START TASK INPUT

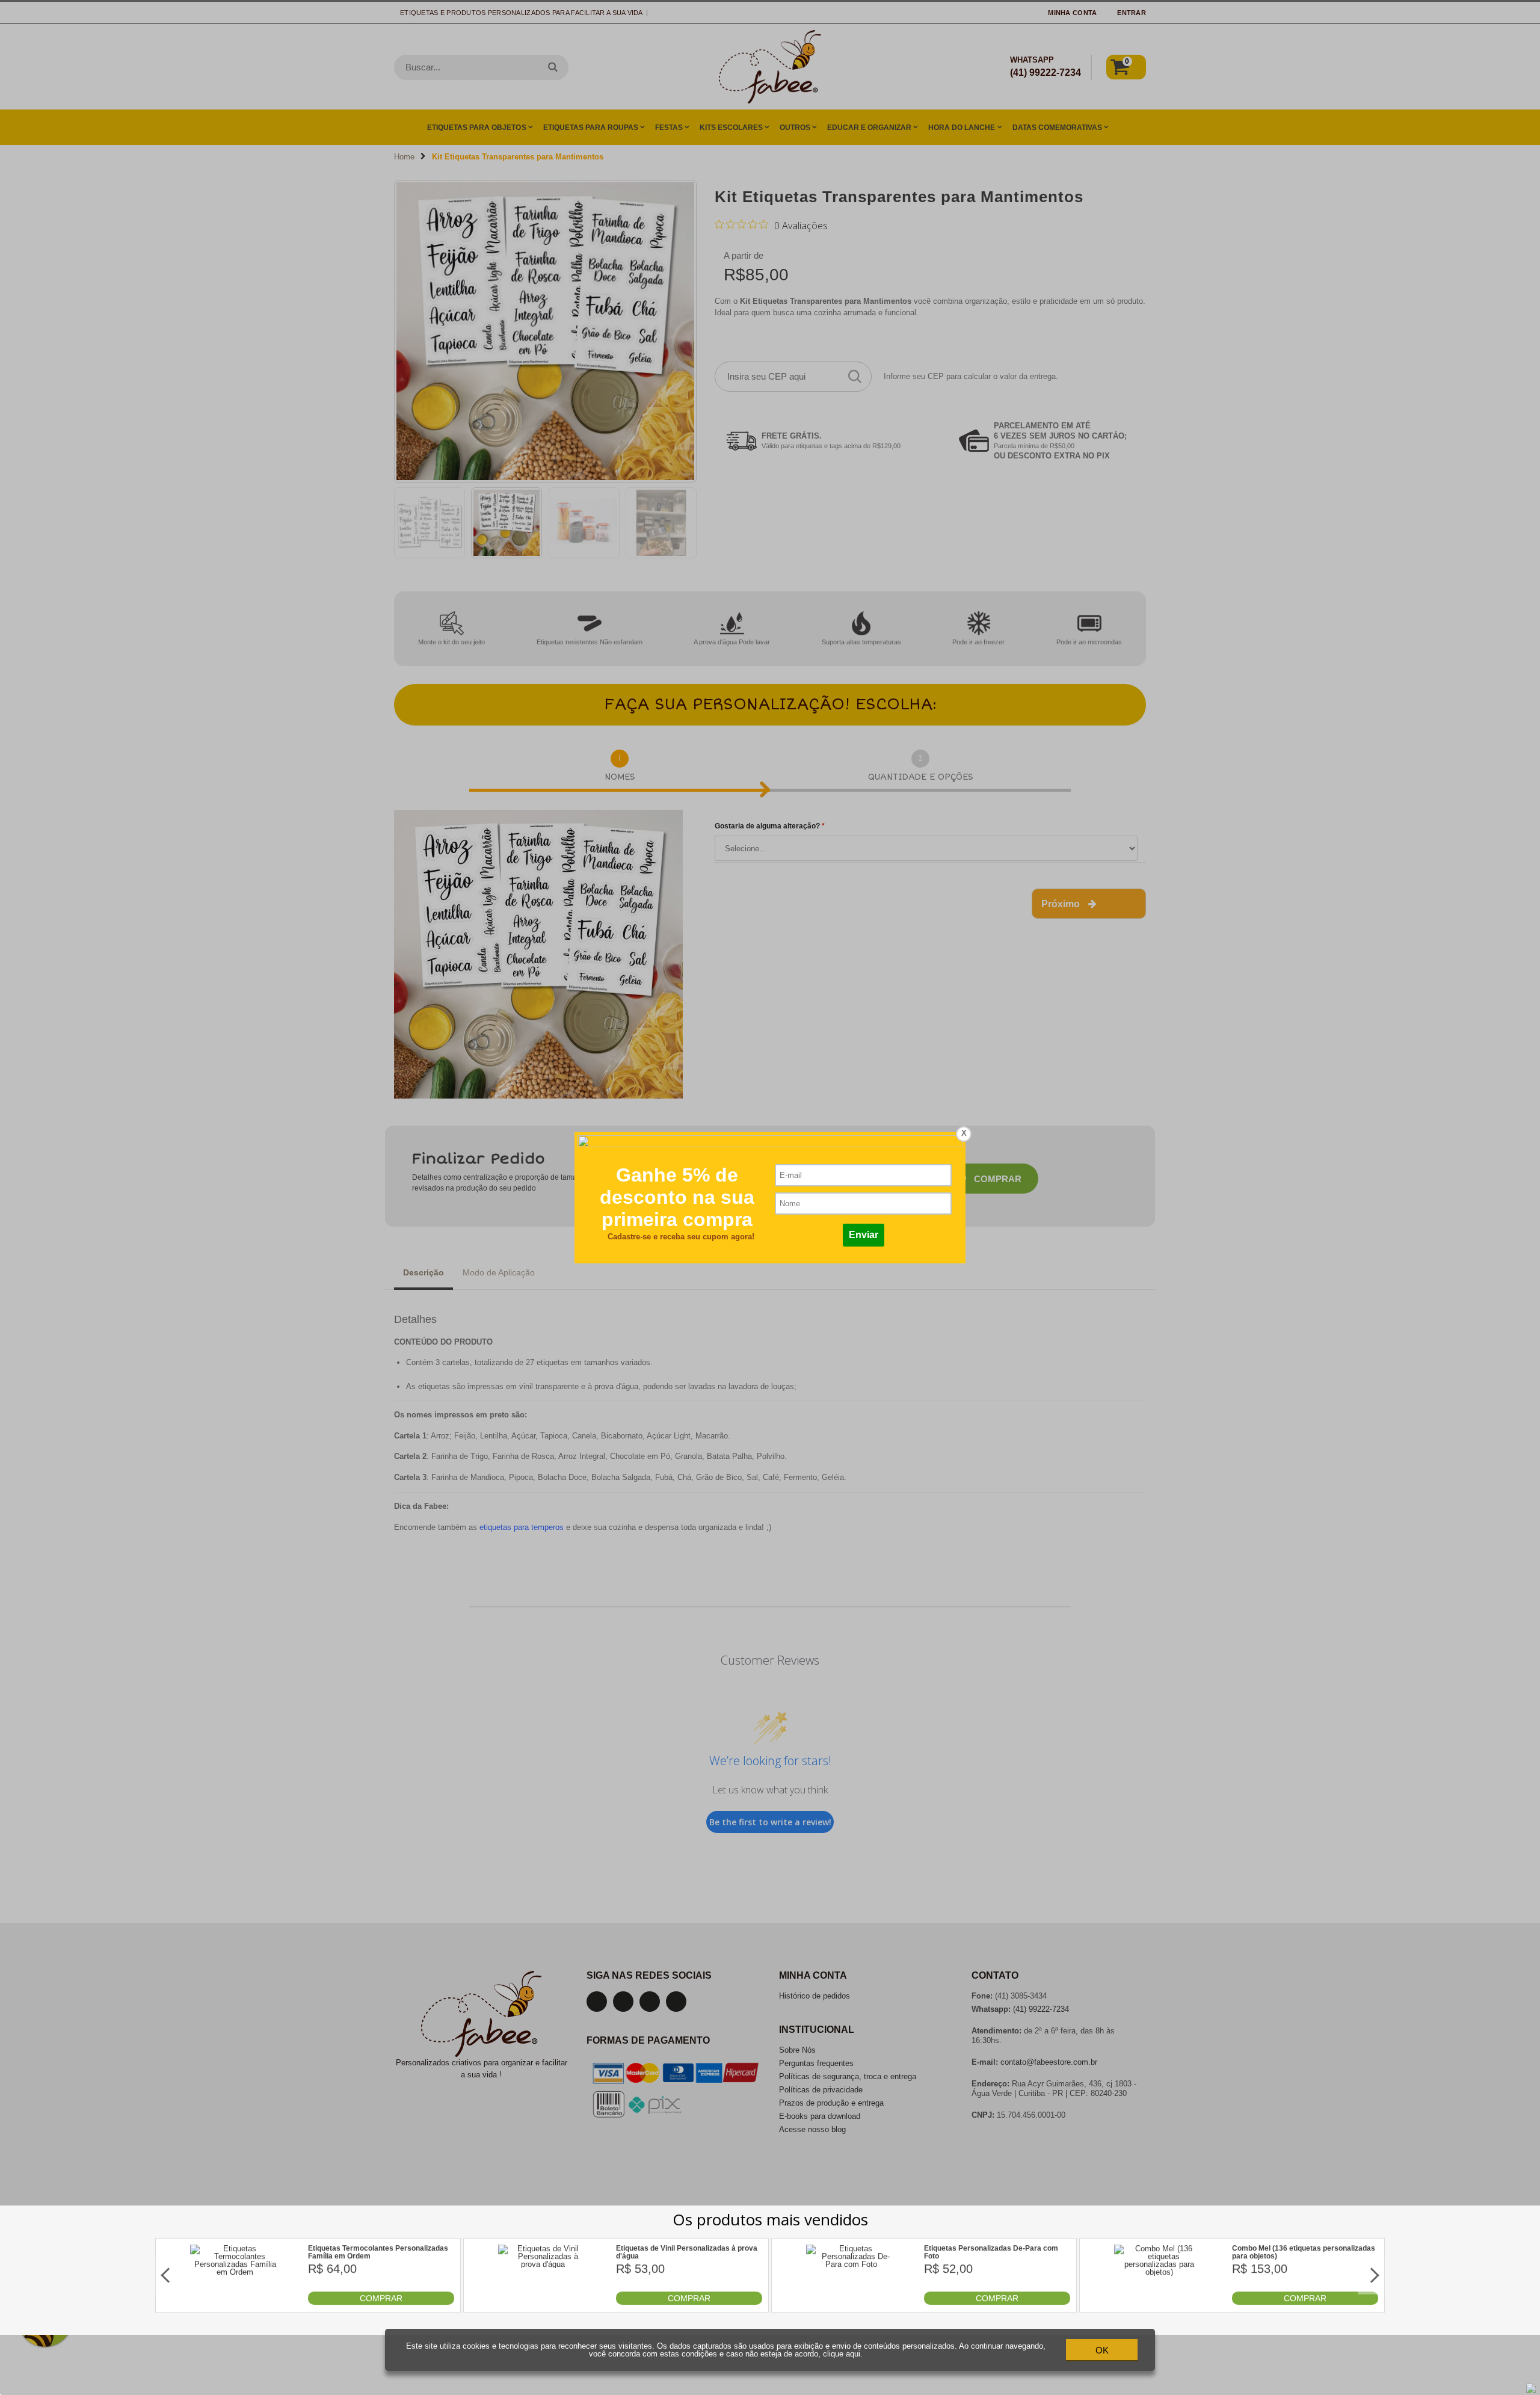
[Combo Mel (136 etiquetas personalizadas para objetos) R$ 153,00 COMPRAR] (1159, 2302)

END TASK INPUT
START TASK INPUT

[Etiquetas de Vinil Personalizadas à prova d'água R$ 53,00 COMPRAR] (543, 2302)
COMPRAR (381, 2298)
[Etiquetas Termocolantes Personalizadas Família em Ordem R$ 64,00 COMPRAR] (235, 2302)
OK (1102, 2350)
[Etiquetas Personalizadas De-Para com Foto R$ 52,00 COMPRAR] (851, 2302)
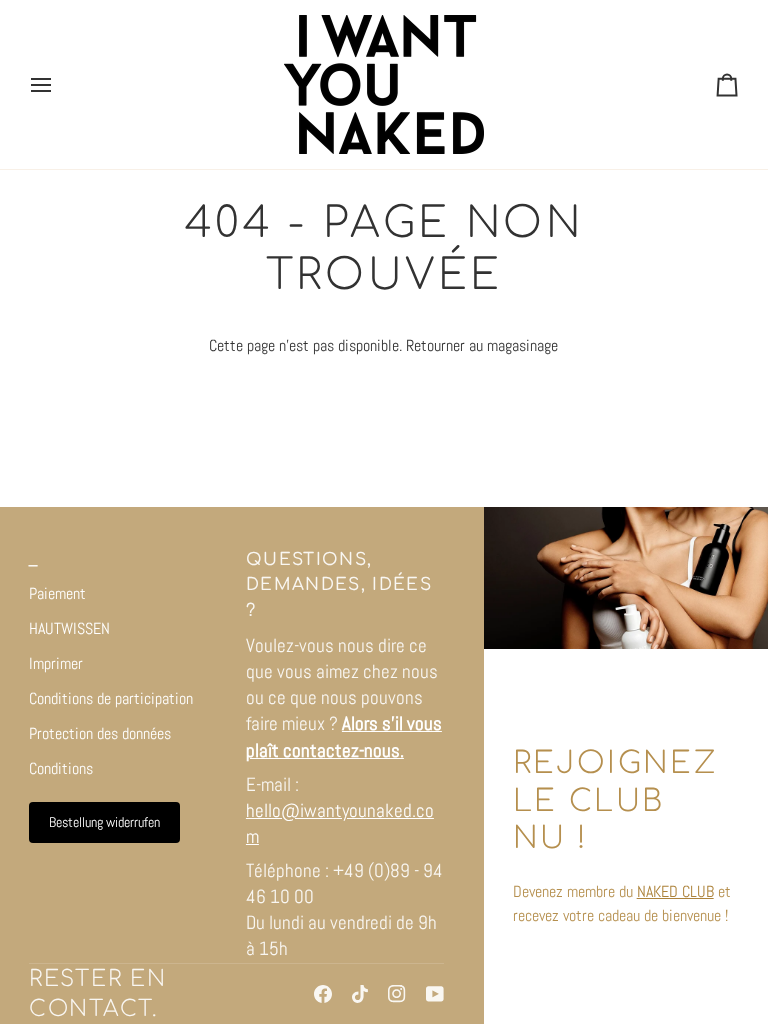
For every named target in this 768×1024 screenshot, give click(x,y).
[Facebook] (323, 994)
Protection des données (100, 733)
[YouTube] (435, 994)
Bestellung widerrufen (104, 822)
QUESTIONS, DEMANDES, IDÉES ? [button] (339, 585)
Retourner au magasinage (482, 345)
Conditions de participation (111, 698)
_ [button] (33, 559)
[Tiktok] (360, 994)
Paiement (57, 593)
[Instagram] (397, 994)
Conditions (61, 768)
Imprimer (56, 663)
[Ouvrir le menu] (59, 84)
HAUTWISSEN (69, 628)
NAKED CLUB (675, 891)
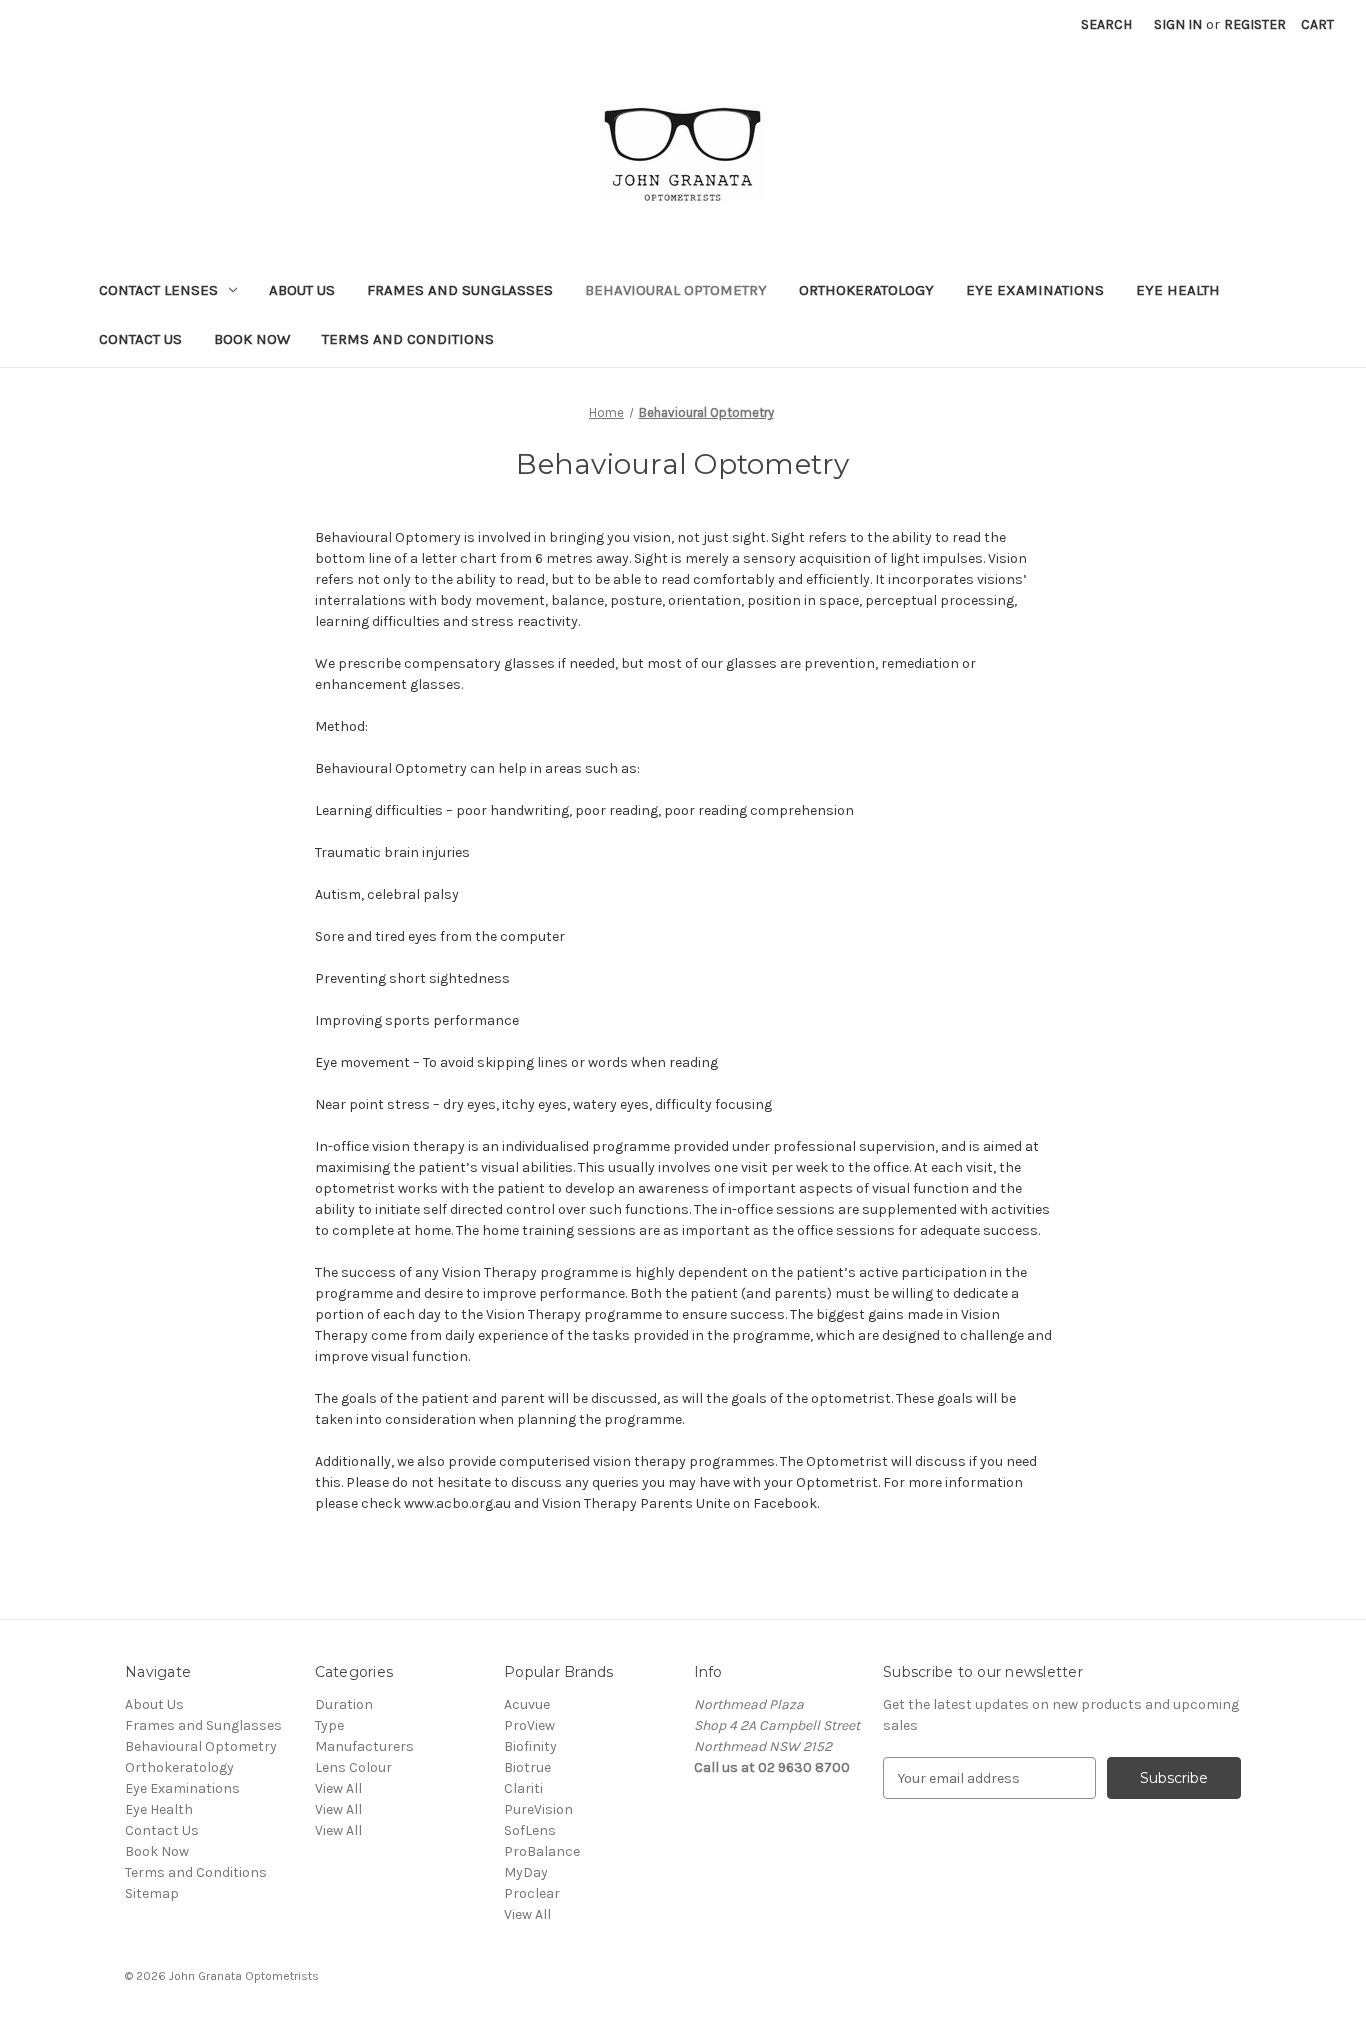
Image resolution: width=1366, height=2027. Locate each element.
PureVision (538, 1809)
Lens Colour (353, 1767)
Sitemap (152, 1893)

END TASK INPUT

• TASK DETAILS: The stretch above running from the line with "[Etiquetas Personalizadas De-Para" through the line with "Sitemap (152, 1893)" is all you should copy, exactly, leaving out the pictures.

• EXERCISE ANSWER:
[Etiquetas Personalizadas De-Para com Foto R$ 52,00 COMPRAR] (851, 2302)
For every named target in this 768×1024 screenshot, give click(x,y).
[Facebook] (323, 994)
Protection des données (100, 733)
[YouTube] (435, 994)
Bestellung widerrufen (104, 822)
QUESTIONS, DEMANDES, IDÉES ? [button] (339, 585)
Retourner au magasinage (482, 345)
Conditions de participation (111, 698)
_ [button] (33, 559)
[Tiktok] (360, 994)
Paiement (57, 593)
[Instagram] (397, 994)
Conditions (61, 768)
Imprimer (56, 663)
[Ouvrir le menu] (59, 84)
HAUTWISSEN (69, 628)
NAKED CLUB (675, 891)
Image resolution: width=1366, height=2027. Locate each element.
PureVision (538, 1809)
Lens Colour (353, 1767)
Sitemap (152, 1893)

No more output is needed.